To establish and evaluate a novel approach for quantification of the thiazide sensitive sodium chloride cotransporter (NCC) mRNA in human urinary exosomes, and to investigate the relationship between NCC mRNA expression and the increased NCC protein abundance previously reported by us to be induced by fludrocortisone administration in primary aldosteronism (PA) patients.Design and Method:
Morning spot urine samples from healthy volunteers were collected and stored at −80oC for method optimization. Urinary exosomes were harvested by progressive ultracentrifugation, and NCC abundance quantified by Western blot. Exosomal total RNA was isolated by spin column-based isolation and combined phenol and column-based isolation. NCC expression was determined and quantified by quantitative reverse transcriptase polymerase chain reaction (qRT-PCR).Results:
Among healthy volunteers, exosomal total RNA isolated by combined phenol and column-based isolation yielded 2 times as much as the column-based method, and NCC expression (Ct value∼35) could be observed only with the combine phenol and column-based approach.

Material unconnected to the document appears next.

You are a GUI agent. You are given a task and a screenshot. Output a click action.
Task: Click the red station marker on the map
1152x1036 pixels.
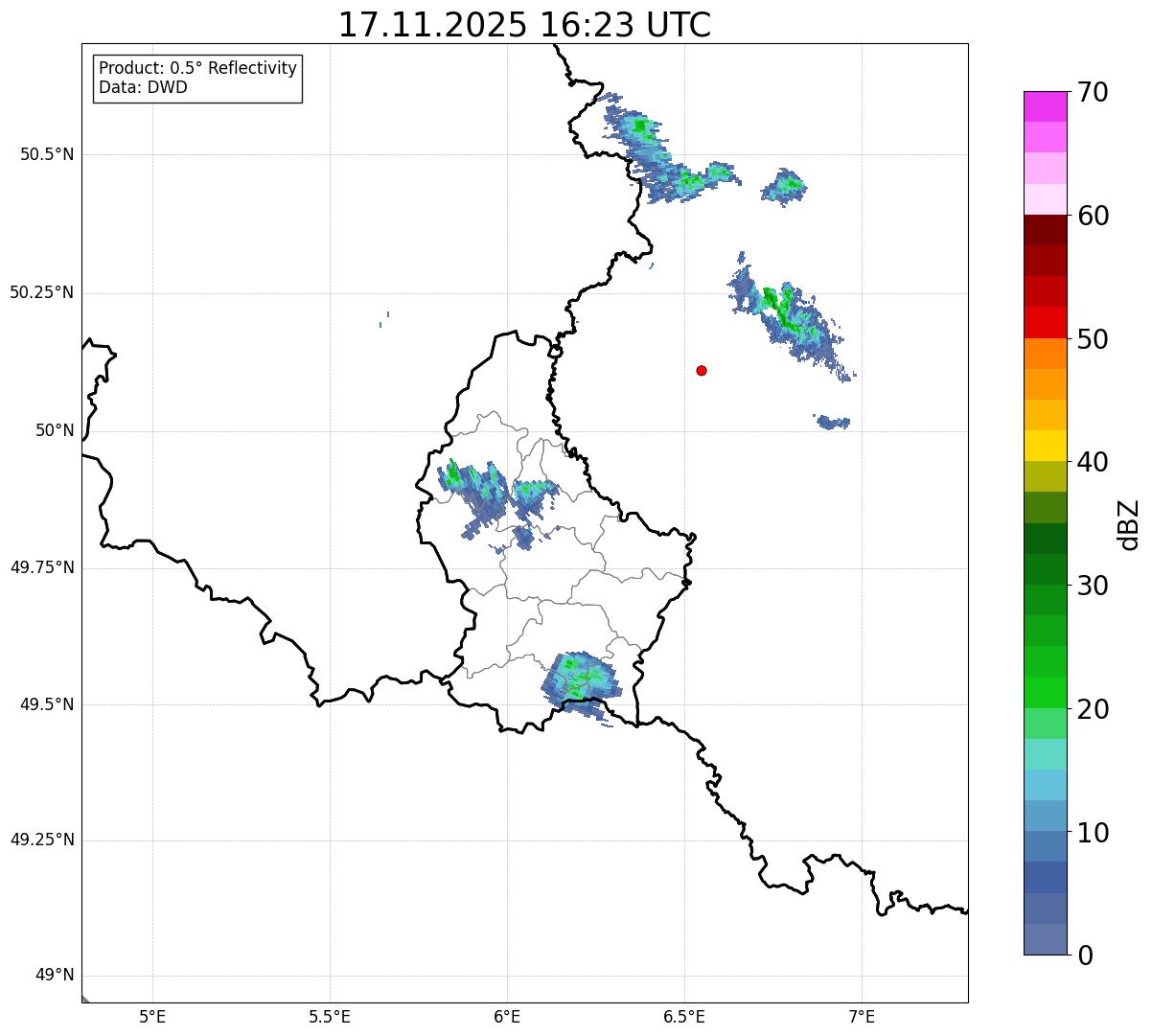tap(702, 370)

The minimum urine volume required for RNA isolation was 200 ml with the average concentration of total RNA being 18.4 ng/ul eluted in 16 ul RNase free water. In ongoing studies, the optimised method of quantitative analysis is being applied to hypertensive patients with raised plasma aldosterone/renin ratios who are undergoing fludrocortisone suppression testing (100 mcg q6 h) in order to diagnose or exclude PA, and NCC expression and NCC abundance will be compared.Conclusions:
NCC mRNA in human urinary exosomes has been successfully isolated by a combined phenol and column-based isolation method. This will help in the exploration of molecular mechanisms that govern NCC expression and abundance, including that induced by mineralocorticoids, and may ultimately aid in the clinical diagnosis and treatment of PA.